You can try and interface with the django's code that manages changes in the database. It is a bit limited (no ALTER, for example, as far as I can see), but you may be able to extend it. Here's a snippet from django.core.management.commands.syncdb.
for app in models.get_apps():
app_name = app.__name__.split('.')[-2]
model_list = models.get_models(app)
for model in model_list:
# Create the model's database table, if it doesn't already exist.
if verbosity >= 2:
print "Processing %s.%s model" % (app_name, model._meta.object_name)
if connection.introspection.table_name_converter(model._meta.db_table) in tables:
continue
sql, references = connection.creation.sql_create_model(model, self.style, seen_models)
seen_models.add(model)
created_models.add(model)
for refto, refs in references.items():
pending_references.setdefault(refto, []).extend(refs)
if refto in seen_models:
sql.extend(connection.creation.sql_for_pending_references(refto, self.style, pending_references))
sql.extend(connection.creation.sql_for_pending_references(model, self.style, pending_references))
if verbosity >= 1 and sql:
print "Creating table %s" % model._meta.db_table
for statement in sql:
cursor.execute(statement)
tables.append(connection.introspection.table_name_converter(model._meta.db_table))
Take a look at connection.creation.sql_create_model. The creation object is created in the database backend relevant to the database you are using in your settings.py. All of them are under django.db.backends.
If you must have ALTER table, I think you can create your own custom backend that extends an existing one and adds this functionality. Then you can interface with it directly through a ExtendedModelManager you create.
Quickly off the top of my head..
Create a Custom Manager with the Create/Alter methods.

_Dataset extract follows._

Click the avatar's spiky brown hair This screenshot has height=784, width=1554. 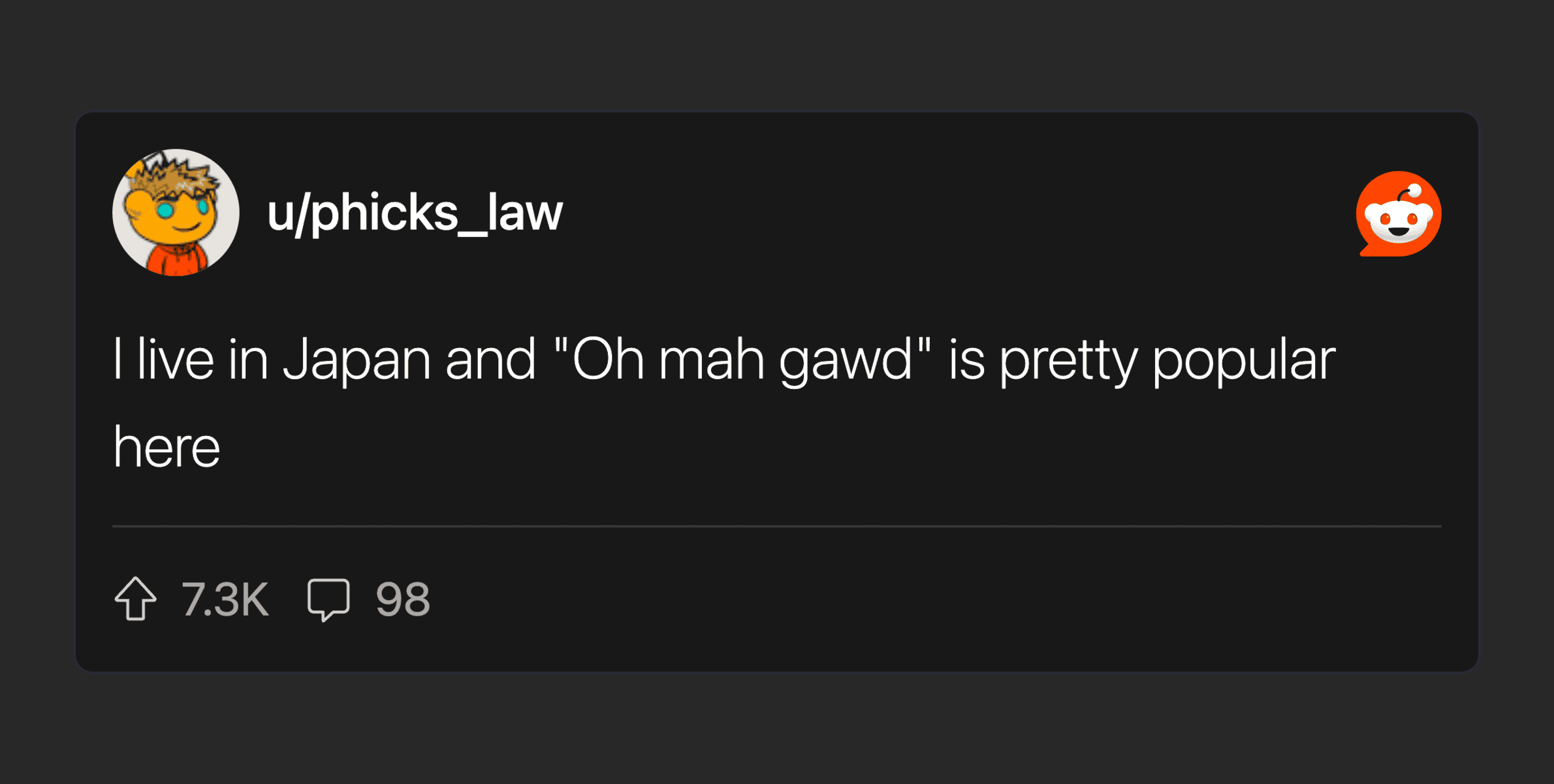click(178, 174)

I have a django model in use on a production application and I need to change the name and data type of the field with zero downtime to the site. So here is what I was planning:
1) Create the new field in the database that will replace the original field
2) Everytime an instance of the Model is loaded, convert the data form the original field and store it into the new field, then save the object (only save object if new field is empty)

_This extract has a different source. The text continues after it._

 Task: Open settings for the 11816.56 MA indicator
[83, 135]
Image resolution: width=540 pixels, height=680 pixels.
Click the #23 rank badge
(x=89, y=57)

3) Over time the original field can be removed once every object has a non-blank new field
What method can I attach too for the 2nd step?
Won't you have to change your business logic (and perhaps templates) first to accomodate the new fieldname?

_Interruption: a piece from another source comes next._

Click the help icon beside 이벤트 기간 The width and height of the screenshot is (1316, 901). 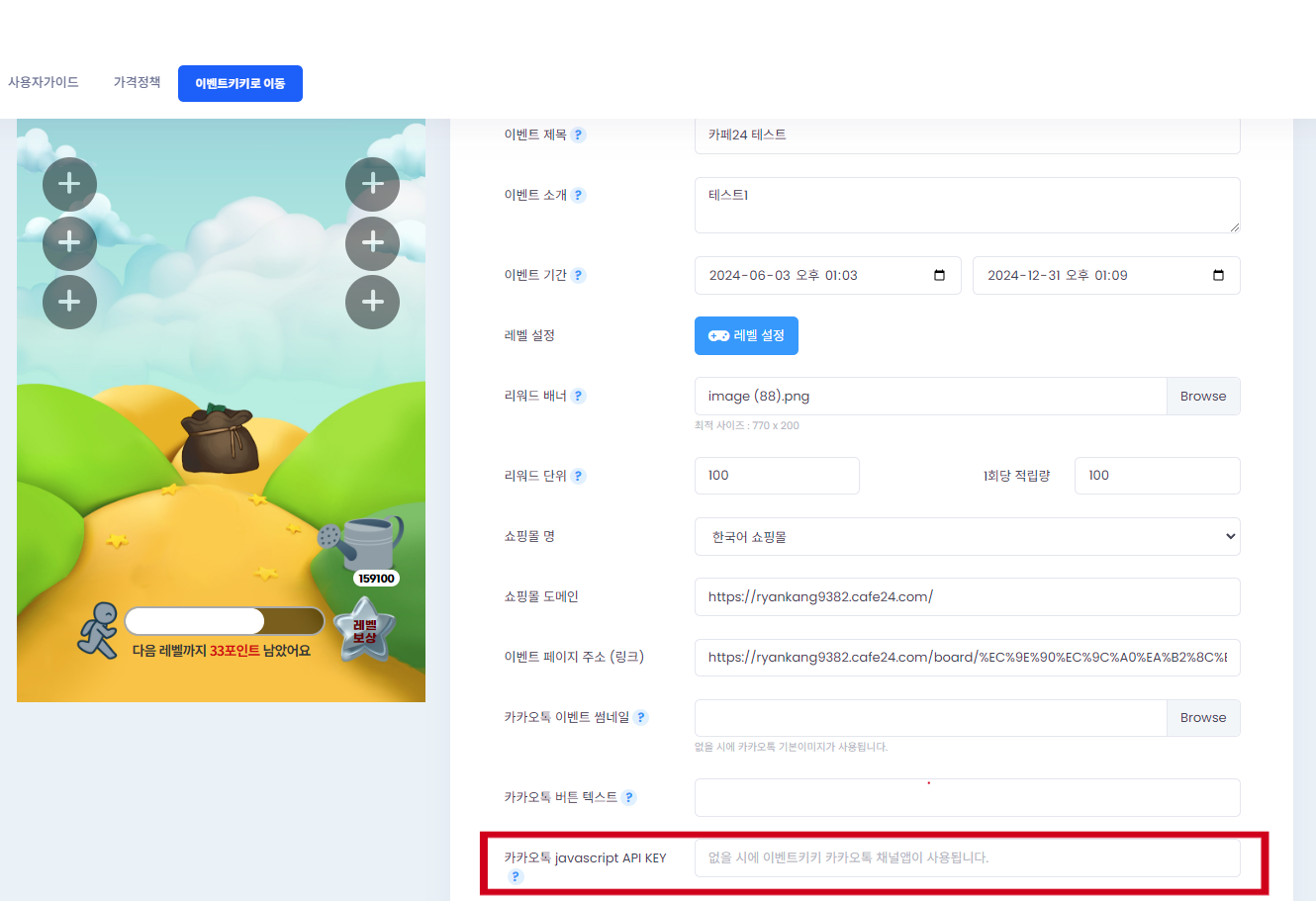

Unless stuff gets assigned to the field in question at dozens of places in your code, you could (after creation of the field in the database)
1) adapt the code to recognize the old (read) and the new field(name)s (write).
2) change the data in the database from old to new field via locking / .update() call, etc.
3) remove the old field(name) from the model/views/templates completely
Without downtime, I don't see how users of your site will not suffer getting "old" values for a few seconds (depending on how many rows are in the table, how costly the recalc to the new datatype, etc.).
Sounds complex, and effects a lot of production code.
Are you trying to avoid doing this in bulk because of downtime? What volume of data are you working with?
Have you looked at any Django migration tools that are out there. South is a very popular one:
http://south.aeracode.org/
As you seemingly can't afford ANY downtime whatsoever (I wouldn't want your job!!!) you probably don't want to risk overriding the model's constructor method. What you could try instead is catching the post init signal...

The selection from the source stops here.